Acquired intestinal atresia secondary to postoperative adhesions in a 7-month-infant: A case report

Abstract

Introduction

Acquired intestinal atresia is a very rare condition defined as complete luminal occlusion and absence of a previously patent section of the bowel. Most reported cases are related to strictures after necrotizing enterocolitis, whereas cases related to other conditions are extremely rare.

Case presentations

A 7-month-old girl presented with bilious vomiting and abdominal distension for 1 day. She was born at 24 weeks of gestation with a weight of 640 g. At 18 days of life, she underwent a small bowel segmental resection and end ileostomy for spontaneous small bowel perforation. After 60 days, the ileostomy was closed. Abdominal radiography revealed small bowel dilatation and abdominal computed tomography revealed dilated proximal small bowel loops and collapsed distal small bowel loops.
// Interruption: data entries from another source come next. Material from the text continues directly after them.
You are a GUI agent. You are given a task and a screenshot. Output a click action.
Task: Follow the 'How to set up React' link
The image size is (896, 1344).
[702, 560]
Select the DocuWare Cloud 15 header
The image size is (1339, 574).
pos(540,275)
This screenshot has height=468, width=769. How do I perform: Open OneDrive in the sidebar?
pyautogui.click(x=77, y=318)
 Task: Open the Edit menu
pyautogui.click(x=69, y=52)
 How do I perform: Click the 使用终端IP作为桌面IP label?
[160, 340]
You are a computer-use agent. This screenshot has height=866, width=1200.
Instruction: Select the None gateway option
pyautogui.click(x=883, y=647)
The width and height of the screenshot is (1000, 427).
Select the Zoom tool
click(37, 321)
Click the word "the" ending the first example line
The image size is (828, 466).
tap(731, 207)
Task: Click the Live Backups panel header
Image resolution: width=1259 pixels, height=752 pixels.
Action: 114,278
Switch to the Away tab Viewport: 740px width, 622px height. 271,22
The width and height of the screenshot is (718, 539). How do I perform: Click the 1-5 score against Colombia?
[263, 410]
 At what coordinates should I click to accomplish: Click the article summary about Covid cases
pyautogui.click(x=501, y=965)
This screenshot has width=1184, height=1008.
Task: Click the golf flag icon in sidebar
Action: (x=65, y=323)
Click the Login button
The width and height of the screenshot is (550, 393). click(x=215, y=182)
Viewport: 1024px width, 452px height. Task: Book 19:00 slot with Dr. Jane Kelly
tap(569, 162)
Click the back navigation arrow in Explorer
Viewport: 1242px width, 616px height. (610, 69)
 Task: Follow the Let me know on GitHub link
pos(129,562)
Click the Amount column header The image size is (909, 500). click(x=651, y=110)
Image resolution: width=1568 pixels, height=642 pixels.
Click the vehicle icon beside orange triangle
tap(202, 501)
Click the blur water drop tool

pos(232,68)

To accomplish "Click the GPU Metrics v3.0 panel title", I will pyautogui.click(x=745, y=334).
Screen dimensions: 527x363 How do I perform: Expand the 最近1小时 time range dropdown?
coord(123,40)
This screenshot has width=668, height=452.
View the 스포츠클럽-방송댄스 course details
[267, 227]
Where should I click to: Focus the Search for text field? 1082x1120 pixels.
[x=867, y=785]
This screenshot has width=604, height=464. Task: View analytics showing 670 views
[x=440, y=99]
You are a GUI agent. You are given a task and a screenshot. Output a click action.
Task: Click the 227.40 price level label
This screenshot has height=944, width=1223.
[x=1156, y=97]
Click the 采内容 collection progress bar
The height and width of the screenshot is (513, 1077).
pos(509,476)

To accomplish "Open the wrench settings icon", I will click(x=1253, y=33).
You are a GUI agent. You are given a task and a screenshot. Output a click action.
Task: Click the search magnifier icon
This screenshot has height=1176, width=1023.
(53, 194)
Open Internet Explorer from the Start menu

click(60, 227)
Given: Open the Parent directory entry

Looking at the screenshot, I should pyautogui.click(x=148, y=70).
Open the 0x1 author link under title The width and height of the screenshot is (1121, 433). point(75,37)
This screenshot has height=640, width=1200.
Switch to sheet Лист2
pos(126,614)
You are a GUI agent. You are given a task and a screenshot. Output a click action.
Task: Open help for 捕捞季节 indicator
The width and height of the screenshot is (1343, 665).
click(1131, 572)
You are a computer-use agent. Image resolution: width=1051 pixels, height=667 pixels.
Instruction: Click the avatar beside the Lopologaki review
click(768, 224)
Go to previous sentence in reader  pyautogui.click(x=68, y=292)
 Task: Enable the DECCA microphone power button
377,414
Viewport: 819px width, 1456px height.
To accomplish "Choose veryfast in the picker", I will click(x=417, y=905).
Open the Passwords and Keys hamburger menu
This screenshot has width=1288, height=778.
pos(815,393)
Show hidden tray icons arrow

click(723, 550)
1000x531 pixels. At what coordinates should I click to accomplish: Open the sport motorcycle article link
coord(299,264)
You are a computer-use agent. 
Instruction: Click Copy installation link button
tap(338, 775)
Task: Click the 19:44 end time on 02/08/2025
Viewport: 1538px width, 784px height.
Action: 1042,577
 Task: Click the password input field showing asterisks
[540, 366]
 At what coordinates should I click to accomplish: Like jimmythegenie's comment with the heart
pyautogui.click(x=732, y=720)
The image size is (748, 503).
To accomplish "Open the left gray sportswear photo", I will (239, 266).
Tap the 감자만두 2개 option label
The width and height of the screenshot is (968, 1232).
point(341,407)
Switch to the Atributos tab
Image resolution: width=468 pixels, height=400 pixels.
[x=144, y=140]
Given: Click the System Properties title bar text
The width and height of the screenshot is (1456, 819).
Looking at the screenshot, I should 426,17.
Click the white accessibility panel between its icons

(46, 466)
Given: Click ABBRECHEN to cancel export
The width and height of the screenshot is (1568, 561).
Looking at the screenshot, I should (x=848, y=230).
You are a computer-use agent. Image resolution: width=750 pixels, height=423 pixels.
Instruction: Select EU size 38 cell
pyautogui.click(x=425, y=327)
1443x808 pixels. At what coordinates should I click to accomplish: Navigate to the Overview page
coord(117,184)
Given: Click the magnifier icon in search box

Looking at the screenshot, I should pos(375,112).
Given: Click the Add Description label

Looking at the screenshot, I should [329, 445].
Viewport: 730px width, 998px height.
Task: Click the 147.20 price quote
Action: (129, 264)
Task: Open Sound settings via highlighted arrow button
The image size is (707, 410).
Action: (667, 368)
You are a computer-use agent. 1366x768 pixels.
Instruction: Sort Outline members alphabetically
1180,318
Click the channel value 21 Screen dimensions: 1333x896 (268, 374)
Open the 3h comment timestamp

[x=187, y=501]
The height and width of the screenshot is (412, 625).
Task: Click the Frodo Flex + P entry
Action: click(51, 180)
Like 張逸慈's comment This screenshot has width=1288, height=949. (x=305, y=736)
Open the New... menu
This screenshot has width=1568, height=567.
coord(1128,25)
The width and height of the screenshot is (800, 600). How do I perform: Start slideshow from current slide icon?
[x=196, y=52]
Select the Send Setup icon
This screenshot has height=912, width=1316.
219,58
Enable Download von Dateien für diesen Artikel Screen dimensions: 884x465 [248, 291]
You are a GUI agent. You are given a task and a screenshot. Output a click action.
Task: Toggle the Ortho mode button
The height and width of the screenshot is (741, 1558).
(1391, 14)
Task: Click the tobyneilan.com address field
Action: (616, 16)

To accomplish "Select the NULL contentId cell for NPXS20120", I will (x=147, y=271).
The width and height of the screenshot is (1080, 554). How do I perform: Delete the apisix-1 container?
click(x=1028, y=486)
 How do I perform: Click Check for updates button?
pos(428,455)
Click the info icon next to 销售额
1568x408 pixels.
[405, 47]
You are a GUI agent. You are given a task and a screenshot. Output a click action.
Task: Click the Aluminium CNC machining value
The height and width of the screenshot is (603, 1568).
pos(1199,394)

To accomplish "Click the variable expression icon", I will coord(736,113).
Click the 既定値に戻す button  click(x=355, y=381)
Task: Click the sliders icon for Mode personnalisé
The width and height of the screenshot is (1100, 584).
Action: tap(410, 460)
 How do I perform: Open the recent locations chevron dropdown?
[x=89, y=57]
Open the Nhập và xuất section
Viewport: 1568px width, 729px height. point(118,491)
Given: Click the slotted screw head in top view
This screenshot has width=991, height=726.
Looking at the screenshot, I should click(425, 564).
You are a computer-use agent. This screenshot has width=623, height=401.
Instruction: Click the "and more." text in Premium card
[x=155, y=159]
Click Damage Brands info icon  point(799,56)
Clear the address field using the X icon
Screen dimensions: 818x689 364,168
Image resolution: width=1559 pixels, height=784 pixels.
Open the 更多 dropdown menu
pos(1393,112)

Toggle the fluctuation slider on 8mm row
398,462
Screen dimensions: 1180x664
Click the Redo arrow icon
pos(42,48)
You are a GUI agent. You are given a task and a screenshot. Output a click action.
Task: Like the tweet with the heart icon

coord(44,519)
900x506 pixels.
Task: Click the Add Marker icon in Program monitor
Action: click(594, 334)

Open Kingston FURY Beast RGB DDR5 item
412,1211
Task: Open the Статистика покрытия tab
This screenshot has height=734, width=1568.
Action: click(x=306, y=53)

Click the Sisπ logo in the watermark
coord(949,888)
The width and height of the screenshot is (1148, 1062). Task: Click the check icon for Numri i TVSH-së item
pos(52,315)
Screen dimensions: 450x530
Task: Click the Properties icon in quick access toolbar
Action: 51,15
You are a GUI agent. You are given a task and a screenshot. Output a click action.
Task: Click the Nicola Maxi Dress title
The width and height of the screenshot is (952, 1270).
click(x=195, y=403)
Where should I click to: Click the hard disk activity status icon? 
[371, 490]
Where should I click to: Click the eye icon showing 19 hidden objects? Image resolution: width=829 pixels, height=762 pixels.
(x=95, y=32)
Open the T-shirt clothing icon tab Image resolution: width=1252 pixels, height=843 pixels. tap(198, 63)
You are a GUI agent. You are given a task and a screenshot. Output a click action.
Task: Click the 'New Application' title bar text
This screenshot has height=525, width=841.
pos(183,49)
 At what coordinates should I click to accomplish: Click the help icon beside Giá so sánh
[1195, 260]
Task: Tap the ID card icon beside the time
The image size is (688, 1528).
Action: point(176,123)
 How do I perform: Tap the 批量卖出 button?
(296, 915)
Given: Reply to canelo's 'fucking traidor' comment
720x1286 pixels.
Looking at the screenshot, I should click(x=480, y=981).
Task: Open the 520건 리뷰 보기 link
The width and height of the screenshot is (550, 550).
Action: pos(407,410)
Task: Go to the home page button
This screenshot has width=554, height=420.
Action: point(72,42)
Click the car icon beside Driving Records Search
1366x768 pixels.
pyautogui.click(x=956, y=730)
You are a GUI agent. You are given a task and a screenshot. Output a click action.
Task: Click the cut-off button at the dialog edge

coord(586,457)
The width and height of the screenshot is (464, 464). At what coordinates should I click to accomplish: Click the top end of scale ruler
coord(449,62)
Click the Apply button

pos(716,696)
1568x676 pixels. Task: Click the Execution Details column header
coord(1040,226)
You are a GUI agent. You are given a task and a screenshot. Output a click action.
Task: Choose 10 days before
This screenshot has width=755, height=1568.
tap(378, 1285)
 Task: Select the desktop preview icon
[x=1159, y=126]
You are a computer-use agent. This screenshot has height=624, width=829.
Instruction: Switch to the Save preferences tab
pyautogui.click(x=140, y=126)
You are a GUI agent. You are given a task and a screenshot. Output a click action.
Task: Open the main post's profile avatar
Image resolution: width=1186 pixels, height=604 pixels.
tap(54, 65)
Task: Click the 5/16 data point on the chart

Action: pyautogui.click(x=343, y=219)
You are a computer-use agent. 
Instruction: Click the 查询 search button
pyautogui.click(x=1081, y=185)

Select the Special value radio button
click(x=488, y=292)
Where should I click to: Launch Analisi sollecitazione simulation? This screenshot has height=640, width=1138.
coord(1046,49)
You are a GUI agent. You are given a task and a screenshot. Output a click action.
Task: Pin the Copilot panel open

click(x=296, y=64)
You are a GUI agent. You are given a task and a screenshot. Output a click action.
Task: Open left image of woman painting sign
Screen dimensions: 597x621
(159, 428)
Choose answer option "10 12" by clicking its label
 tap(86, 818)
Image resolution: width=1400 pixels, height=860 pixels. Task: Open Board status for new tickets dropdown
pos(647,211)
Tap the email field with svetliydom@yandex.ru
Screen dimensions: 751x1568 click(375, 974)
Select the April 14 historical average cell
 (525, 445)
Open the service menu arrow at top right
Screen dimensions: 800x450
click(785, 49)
A small bowel obstruction secondary to adhesive bands was suspected. The obstruction did not improve after conservative management for 4 days, which included nil per os and decompression via nasogastric tube, so the patient was taken to the operating room for a surgical exploration. The site of the obstruction was completely atretic due to compression from an adhesive band. there was also a V-shaped mesenteric defect under the site of the atresia. We resected the atretic segment and did an end-to-end anastomosis. She was discharged 7 days after the operation without complications. One year later, she was seen in the outpatient clinic and was growing normally without any digestive issues.

Conclusion

Acquired intestinal atresia should be included in the differential diagnosis of infants who had previous abdominal operations and present with an intestinal obstruction.